Undetectable minimal residual disease was achieved in 77% of patients in peripheral blood and 60% of patients in the bone marrow.

“The use of continuous treatment with IMBRUVICA in CLL has well been established as the standard-of-care for patients, including those with high-risk disease,” said Paolo Ghia, MD, PhD, professor of medical oncology, Università Vita-Salute San Raffaele, Italy, and principal study investigator. “The latest data from the CAPTIVATE study underscore that [ibrutinib] in an all-oral fixed-duration combination with venetoclax also delivers a high rate of progression-free survival at two years while enabling treatment-free remission for patients.”

All but 6% of patients at high risk of tumor-lysis at the study start became medium or low risk following treatment. The most common Grade 3 or 4 adverse events were neutropenia (33%), hypertension (6%) and decreased neutrophil counts (5%). Discontinuation of treatment as a result of adverse events was associated with ibrutinib in 4% of patient and with venetoclax in 2%.

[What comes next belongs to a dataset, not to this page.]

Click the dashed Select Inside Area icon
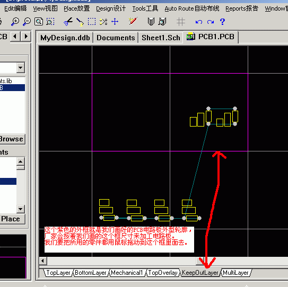 92,22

The results of the study offer some hope that the 15-month regimen could provide a break from treatment for patients.

Pirtobrutinib

Pirtobrutinib (formerly LOXO-305), a third-generation BTK inhibitor, showed strong results in a Phase ½ study of heavily pretreated patients with B-cell malignancies. Of the 139 patients with CLL or SLL, the overall response rate for pirtobrutinib, at various doses, was 63%. The objective response rate remained between 60% and 65%, regardless of prior treatment exposure.4

The stability of objective response provides good news as treatment regimens increasingly employ multiple therapy classes. “Patients with B-cell malignancies who have been previously treated with the most commonly used regimens represent an area of growing and urgent unmet need,” said Anthony Mato, MD, director of the CLL Program at Memorial Sloan Kettering Cancer Center and lead author of The Lancet study. “These data establish that the third-generation BTK inhibitor pirtobrutinib possesses a compelling efficacy and safety profile with the potential to address this exact unmet need.”

 

  1. Nooruddin Z, et al. The shift in therapies for the treatment of chronic lymphocytic leukemia (CLL) patients in the US Veterans Health Administration (VHA) from 2013-2018. Clin Oncol 38: 2020 (suppl; abstr e19339)
  2. Byrd J, et al. First results of a head-to-head trial of acalabrutinib versus ibrutinib in previously treated chronic lymphocytic leukemia. ASCO 2021; Abstract 7500.
  3. Wierda W, et al. Phase 2 CAPTIVATE results of ibrutinib (ibr) plus venetoclax (ven) in first-line chronic lymphocytic leukemia (CLL). ASCO 2021; Abstract 7501.
  4. Mato AR, et al. Pirtobrutinib in relapsed or refractory B-cell malignancies (BRUIN): a phase 1/2 study. Lancet. 2021 Mar 6;397(10277):892-901. doi: 10.1016/S0140-6736(21)00224-5. PMID: 33676628.